**Teks yang Diberikan:**
-.-.-

Akhirnya tulisan ini
kumulai… percayalah, aku tersenyum sekarang.
Sebelumnya, aku ingin
menegurmu, Rahasia. Apa kabar? Masih kasmaran pada orang asing yang kau temui
di salah satu festival kampus? Kupikir, jawabannya pasti ya. Semoga kau
menemukannya dan berhasil menanyakan, “Siapa namamu?”
Aku berdoa
sungguh-sungguh.
Ah ya. Aku baru saja
membaca tulisan seorang teman, seorang kakak. Dia menulis sebagai hadiah ulang
tahun pacarnya. Mereka ternyata sudah jadian enam bulan! Jujur saja, aku tahu
banyak cerita mereka dari tulisan tersebut. Sebab, kami berdua memang sudah
jarang sekali berbincang. Terlalu banyak perihal pekerjaan. Sedikit sekali
tentang perasaan. Dan ketika menyadari hal ini, aku merindukannya. Well,
kau pasti mengerti kenapa aku merindukan kakak yang satu itu.
Tapi sebenarnya aku
bukan ingin mengadu padamu tentang kerinduan ini. Mungkin nanti, suatu waktu di
sepotong sore.
Yang ingin kuceritakan sebenarnya adalah kita. Sorry, kalau pakai
‘kita’. Aku tahu, ‘kita’ bagimu hanya sebatas kemarin. Bagiku, sulit sampai ke
sana. Sekarang pun mungkin belum seratus persen.

-.-.-

**Data Ditampilkan:**
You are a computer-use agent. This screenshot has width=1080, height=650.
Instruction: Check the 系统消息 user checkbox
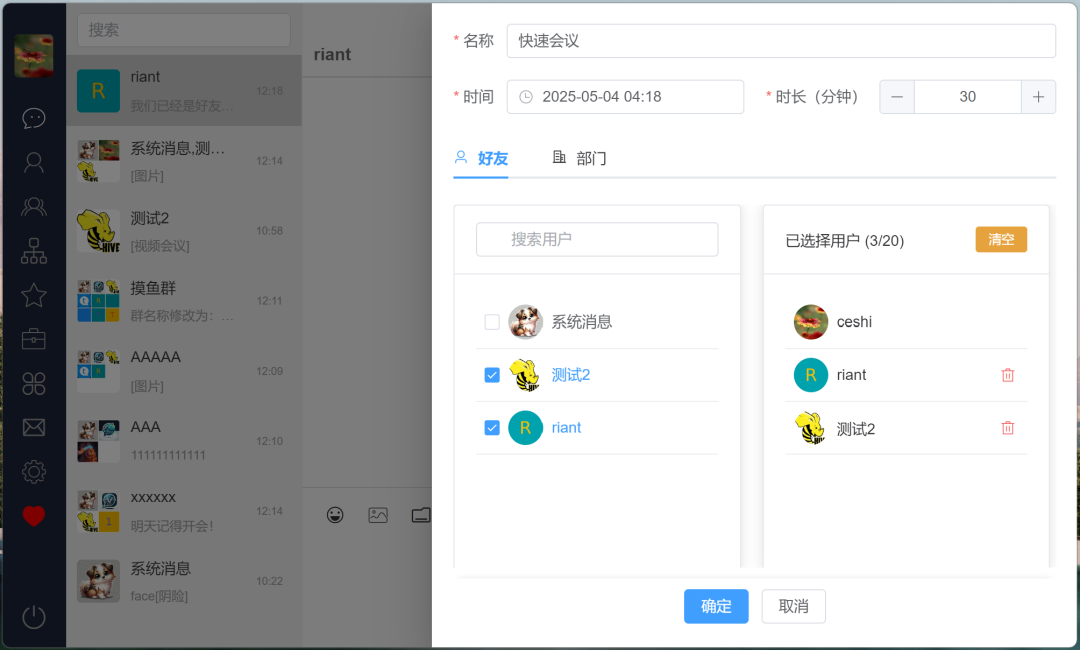[x=492, y=322]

-.-.-

**Tugas:**
Menurut teks yang diberikan, sudah berapa lama teman yang tulisannya dibaca oleh pencerita jadian dengan pacarnya?

**Jawaban:**
Sudah enam bulan.